Video courtesy of NASA Ames/SETI/J Rowe: Blue planets are non-Kepler planets discovered. Red planets are Kepler planets from before Feb. 2014, and gold planets are just those confirmed in February 2014!  The Feb. 2014 planets are from Rowe et al. (2014).

The planets detected by Kepler range in size from larger than Jupiter to smaller than Mercury, and can orbit their stars anywhere from almost a year to under a day! With the most recent releases of the Kepler data we have started to detect Earth-sized planets in the habitable zones of their stars — amazing! Though we have yet to detect a true Earth analog, we are starting to close the gap and we will most likely detect one in the next decade. Keep a lookout!

Kepler Planets

Plot showing the distribution of planet discovered by Kepler and other detection methods. The distance from the planet to its star is on the horizontal axis, and the planet’s mass is on the vertical axis. The planets’ masses for Kepler planets are largely calculated by relations between the planet size and mass from a selection of stars that have both properties measured.

Summary of the Transit Method:

Direct/Indirect: Indirect. Uses the changing light from the star to infer the presence of a planet.

What you learn from a transit: Planet size, orbital period, orbital distance, orbital inclination, eccentricity.

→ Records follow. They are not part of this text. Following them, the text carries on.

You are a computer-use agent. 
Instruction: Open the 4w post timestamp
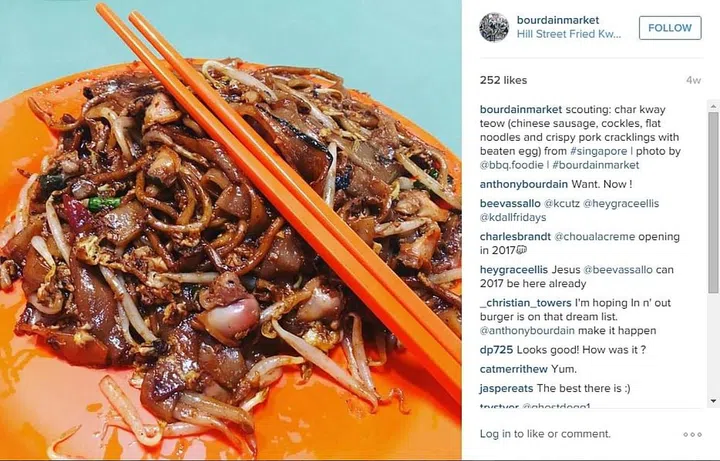pos(693,80)
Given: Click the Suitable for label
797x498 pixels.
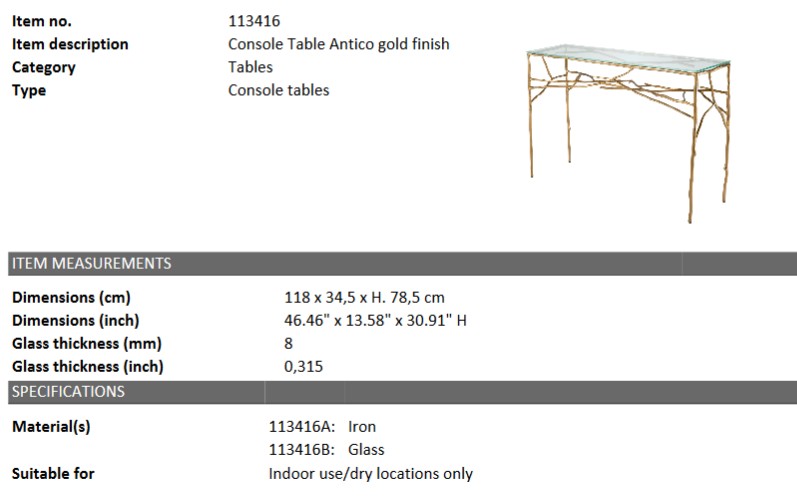Looking at the screenshot, I should (53, 474).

Other things you could learn: if there are other planets in the system you haven’t detected! If there are other planets there that are interacting with your detected planet, that planet can tug on the detected planet and vary the transit time that you detect. These tugs, called Transit Timing Variations, change the time that the detected planet transits, and can indicate the presence of one or more undetected additional planets in that system.

Other telescopes that use the transit method: K2, CoRoT, HATNet, WASP, TESS (future)


Well folks, that’s it for now. This was only a (very) short summary about a method that has broken tremendous ground over the past decade. There is a lot more information about transit detection, transit analysis, and various follow up and false-positive analysis methods that I haven’t even touched on here. But that’s a different post.

Hope you enjoyed learning a bit about the transit method. Next up: Radial Velocity.